I have now discovered that two Anaerobic Digester power plants have recently been built and opened to the east of Exeter – one in 2013 and the other in 2014. That explains now why the land use around here has changed so much in recent years – people are being encouraged to grow maize to feed these power plants. I have written before about maize – see here and here as have many others – see here,  here and here. The real problem with maize is that it is harvested in the autumn and the fields are then left bare and compacted until the spring. Any winter rain which falls on such fields especially if they are on slopes (which in Devon many are) quickly runs off with some soil onto the adjacent roads and into the brooks and then flows rapidly towards the Exe Estuary.

I would really urge the Environment Agency, Devon County Council and DEFRA to have a long hard look at this issue. Land use has a major role to play in reducing flooding – it is not all about building flood defence structures – see Tony Juniper’s article on this very topic after the Somerset Floods in 2014 here.

I came across this very interesting tweet from Oliver Dowding, who is an organic farmer and on the Council of the Soil Association.

Oliver Dowding

That is a staggering fact and goes a very long way to explain much of the flooding we see today. With the weather in such turmoil and driven by climate change we are going to see more intense events over the coming months and years like Storms Desmond, Eva and Frank. To make any progress in protecting people from the floods we need to look at how we manage the land in our river catchments as well as building flood defences around our villages, town and cities.

 

 

 

 

 

 

 

Rain and maize don’t mix

It rained pretty heavily Friday night and Saturday morning and as a result the little stream near my garden in Exton was in spate. It often does and unfortunately Station Road by the Church sometimes floods.


The little stream on this occasion stayed within its banks but what was startling was the colour of the water – it was deep brown.

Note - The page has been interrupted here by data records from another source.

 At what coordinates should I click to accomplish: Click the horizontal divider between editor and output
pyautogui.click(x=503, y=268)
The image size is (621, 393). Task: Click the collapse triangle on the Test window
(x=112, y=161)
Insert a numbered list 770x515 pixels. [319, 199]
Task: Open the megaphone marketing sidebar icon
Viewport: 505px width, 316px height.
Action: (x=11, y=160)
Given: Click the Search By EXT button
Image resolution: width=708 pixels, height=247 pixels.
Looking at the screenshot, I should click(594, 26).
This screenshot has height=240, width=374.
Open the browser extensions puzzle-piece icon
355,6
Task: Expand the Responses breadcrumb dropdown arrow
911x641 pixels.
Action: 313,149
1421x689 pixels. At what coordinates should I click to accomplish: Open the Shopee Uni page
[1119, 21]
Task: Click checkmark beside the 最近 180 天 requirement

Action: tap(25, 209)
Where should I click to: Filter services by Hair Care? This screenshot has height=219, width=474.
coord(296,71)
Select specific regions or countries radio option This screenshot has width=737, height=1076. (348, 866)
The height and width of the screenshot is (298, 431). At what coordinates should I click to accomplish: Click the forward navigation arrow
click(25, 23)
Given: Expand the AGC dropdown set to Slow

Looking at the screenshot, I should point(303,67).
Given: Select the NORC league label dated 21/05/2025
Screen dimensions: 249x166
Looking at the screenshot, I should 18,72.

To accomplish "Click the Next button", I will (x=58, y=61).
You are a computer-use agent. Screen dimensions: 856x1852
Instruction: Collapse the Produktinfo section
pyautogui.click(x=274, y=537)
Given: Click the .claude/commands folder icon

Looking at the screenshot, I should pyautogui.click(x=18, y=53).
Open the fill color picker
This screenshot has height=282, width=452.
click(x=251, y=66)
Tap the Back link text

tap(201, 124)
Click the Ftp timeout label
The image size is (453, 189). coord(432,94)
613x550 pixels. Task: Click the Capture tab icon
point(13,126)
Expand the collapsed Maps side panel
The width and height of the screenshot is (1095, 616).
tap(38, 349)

The stream doesn’t have a large catchment so I decided to have a look around Exton and Woodbury to see if I could work out why the river was so coloured.

Exton stream
The little stream up past Woodbury was also running brown

Exton maize
It soon became clear what the problem was – quite a lot of the catchment is growing maize which isn’t harvested until late autumn. Harvesting maize also requires a lot of tractor work which compacts the soils and causes wheel ruts to form. The fields at this time of year are devoid of any vegetation.

Maize
Here is the same field in September resplendent with its crop of maize. Maize is used as a fodder crop for cattle or can be used in an anaerobic digester to produce energy. I don’t know the fate of the maize around Exton and Woodbury though.

Exton maize2The problems are exacerbated when the crops are on sloping fields. They quickly become waterlogged during heavy rain which then runs off the land taking a suspension of soil with it. The rain is literally washing the field’s soil into the stream. In addition – as the fields are compacted and waterlogged the speed that the water runs off at is accelerated which leads to quicker flash flooding.

Exton cereal
Elsewhere in the catchment are autumn sown cereal crops – again the fields are largely bare and again the rain can wash the soil away.  Maize fields are however particularly susceptible to this phenomenon.

Exton grass
The catchment also possesses permanent pastures which are much better at holding back the rain from the river

As a result of all of this I have done a little research into the growing of maize in Britain. Apparently over the last decade there has been an enormous growth in the growing of maize and now over 160,000 ha. are grown in southern Britain with a significant proportion in Devon. This growth has been pretty controversial too. Interesting I found a 2014 report from the Soil Association on the problems – it is worth a read click here for their report ‘Runaway Maize’.

It doesn’t seem to me to be a very sustainable farming practice if it leads to such soil degradation. It is also the height of irony that on one hand the Environment Agency are working to stop communities from flooding whilst their parent Department of Governement DEFRA are promoting and supporting via the Common Agricultural Policy and the Renewable Heat Incentive the growth of maize.